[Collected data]
**********
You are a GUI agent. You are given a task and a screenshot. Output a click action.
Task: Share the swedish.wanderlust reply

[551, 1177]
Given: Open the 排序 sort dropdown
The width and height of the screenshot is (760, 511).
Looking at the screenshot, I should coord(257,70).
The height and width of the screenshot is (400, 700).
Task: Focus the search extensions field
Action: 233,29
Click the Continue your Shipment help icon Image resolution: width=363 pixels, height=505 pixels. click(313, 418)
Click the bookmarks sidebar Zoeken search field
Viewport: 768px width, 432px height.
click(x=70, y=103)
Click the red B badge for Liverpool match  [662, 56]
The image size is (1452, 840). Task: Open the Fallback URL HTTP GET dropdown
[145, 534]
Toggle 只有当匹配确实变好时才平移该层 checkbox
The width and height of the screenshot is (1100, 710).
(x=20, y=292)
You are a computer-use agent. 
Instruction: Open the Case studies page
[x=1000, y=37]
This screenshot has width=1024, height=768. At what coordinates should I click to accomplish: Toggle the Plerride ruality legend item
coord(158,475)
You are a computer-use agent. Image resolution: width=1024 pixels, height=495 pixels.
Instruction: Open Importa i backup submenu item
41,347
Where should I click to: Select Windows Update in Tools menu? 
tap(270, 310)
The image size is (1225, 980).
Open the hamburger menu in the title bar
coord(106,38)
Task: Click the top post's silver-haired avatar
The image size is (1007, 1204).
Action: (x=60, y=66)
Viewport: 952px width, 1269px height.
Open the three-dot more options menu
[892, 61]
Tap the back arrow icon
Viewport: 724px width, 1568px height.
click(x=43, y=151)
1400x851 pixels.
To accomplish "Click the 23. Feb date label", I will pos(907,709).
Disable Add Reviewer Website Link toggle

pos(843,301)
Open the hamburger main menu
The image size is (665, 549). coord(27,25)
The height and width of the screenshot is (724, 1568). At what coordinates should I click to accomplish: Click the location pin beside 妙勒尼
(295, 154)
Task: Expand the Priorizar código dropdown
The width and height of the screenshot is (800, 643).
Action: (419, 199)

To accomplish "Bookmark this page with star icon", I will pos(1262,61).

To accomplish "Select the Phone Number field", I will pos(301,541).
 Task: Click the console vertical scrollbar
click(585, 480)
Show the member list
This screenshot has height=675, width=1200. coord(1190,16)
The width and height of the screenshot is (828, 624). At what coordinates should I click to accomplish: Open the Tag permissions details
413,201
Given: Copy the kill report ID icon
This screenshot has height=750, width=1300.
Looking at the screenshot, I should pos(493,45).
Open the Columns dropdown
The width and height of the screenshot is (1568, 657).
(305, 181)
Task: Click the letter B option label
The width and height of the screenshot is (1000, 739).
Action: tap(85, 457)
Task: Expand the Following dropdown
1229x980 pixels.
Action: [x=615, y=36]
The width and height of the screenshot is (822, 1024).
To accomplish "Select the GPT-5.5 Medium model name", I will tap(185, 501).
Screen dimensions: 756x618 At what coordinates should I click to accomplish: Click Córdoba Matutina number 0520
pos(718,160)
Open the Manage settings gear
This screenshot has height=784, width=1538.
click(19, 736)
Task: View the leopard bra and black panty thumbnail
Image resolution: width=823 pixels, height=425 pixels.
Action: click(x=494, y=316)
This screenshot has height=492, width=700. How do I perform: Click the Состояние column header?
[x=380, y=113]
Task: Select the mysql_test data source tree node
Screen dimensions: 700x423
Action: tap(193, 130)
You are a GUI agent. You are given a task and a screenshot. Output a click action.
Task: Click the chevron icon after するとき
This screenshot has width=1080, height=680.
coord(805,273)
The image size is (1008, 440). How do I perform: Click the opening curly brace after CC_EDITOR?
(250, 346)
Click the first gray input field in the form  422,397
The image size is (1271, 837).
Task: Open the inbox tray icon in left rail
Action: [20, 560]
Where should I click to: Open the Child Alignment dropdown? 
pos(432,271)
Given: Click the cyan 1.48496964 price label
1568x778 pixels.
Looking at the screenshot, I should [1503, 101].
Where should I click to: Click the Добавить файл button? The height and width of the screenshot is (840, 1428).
**********
Set out every record in full, exactly as given.

You are a GUI agent. You are given a task and a screenshot. Output a click action.
Task: Share the swedish.wanderlust reply

[551, 1177]
Given: Open the 排序 sort dropdown
The width and height of the screenshot is (760, 511).
Looking at the screenshot, I should coord(257,70).
The height and width of the screenshot is (400, 700).
Task: Focus the search extensions field
Action: 233,29
Click the Continue your Shipment help icon Image resolution: width=363 pixels, height=505 pixels. click(313, 418)
Click the bookmarks sidebar Zoeken search field
Viewport: 768px width, 432px height.
click(x=70, y=103)
Click the red B badge for Liverpool match  [662, 56]
The image size is (1452, 840). Task: Open the Fallback URL HTTP GET dropdown
[145, 534]
Toggle 只有当匹配确实变好时才平移该层 checkbox
The width and height of the screenshot is (1100, 710).
(x=20, y=292)
You are a computer-use agent. 
Instruction: Open the Case studies page
[x=1000, y=37]
This screenshot has width=1024, height=768. At what coordinates should I click to accomplish: Toggle the Plerride ruality legend item
coord(158,475)
You are a computer-use agent. Image resolution: width=1024 pixels, height=495 pixels.
Instruction: Open Importa i backup submenu item
41,347
Where should I click to: Select Windows Update in Tools menu? 
tap(270, 310)
The image size is (1225, 980).
Open the hamburger menu in the title bar
coord(106,38)
Task: Click the top post's silver-haired avatar
The image size is (1007, 1204).
Action: (x=60, y=66)
Viewport: 952px width, 1269px height.
Open the three-dot more options menu
[892, 61]
Tap the back arrow icon
Viewport: 724px width, 1568px height.
click(x=43, y=151)
1400x851 pixels.
To accomplish "Click the 23. Feb date label", I will pos(907,709).
Disable Add Reviewer Website Link toggle

pos(843,301)
Open the hamburger main menu
The image size is (665, 549). coord(27,25)
The height and width of the screenshot is (724, 1568). At what coordinates should I click to accomplish: Click the location pin beside 妙勒尼
(295, 154)
Task: Expand the Priorizar código dropdown
The width and height of the screenshot is (800, 643).
Action: (419, 199)

To accomplish "Bookmark this page with star icon", I will pos(1262,61).

To accomplish "Select the Phone Number field", I will pos(301,541).
 Task: Click the console vertical scrollbar
click(585, 480)
Show the member list
This screenshot has height=675, width=1200. coord(1190,16)
The width and height of the screenshot is (828, 624). At what coordinates should I click to accomplish: Open the Tag permissions details
413,201
Given: Copy the kill report ID icon
This screenshot has height=750, width=1300.
Looking at the screenshot, I should pos(493,45).
Open the Columns dropdown
The width and height of the screenshot is (1568, 657).
(305, 181)
Task: Click the letter B option label
The width and height of the screenshot is (1000, 739).
Action: tap(85, 457)
Task: Expand the Following dropdown
1229x980 pixels.
Action: [x=615, y=36]
The width and height of the screenshot is (822, 1024).
To accomplish "Select the GPT-5.5 Medium model name", I will tap(185, 501).
Screen dimensions: 756x618 At what coordinates should I click to accomplish: Click Córdoba Matutina number 0520
pos(718,160)
Open the Manage settings gear
This screenshot has height=784, width=1538.
click(19, 736)
Task: View the leopard bra and black panty thumbnail
Image resolution: width=823 pixels, height=425 pixels.
Action: click(x=494, y=316)
This screenshot has height=492, width=700. How do I perform: Click the Состояние column header?
[x=380, y=113]
Task: Select the mysql_test data source tree node
Screen dimensions: 700x423
Action: tap(193, 130)
You are a GUI agent. You are given a task and a screenshot. Output a click action.
Task: Click the chevron icon after するとき
This screenshot has width=1080, height=680.
coord(805,273)
The image size is (1008, 440). How do I perform: Click the opening curly brace after CC_EDITOR?
(250, 346)
Click the first gray input field in the form  422,397
The image size is (1271, 837).
Task: Open the inbox tray icon in left rail
Action: [20, 560]
Where should I click to: Open the Child Alignment dropdown? 
pos(432,271)
Given: Click the cyan 1.48496964 price label
1568x778 pixels.
Looking at the screenshot, I should [1503, 101].
Where should I click to: Click the Добавить файл button? The height and width of the screenshot is (840, 1428).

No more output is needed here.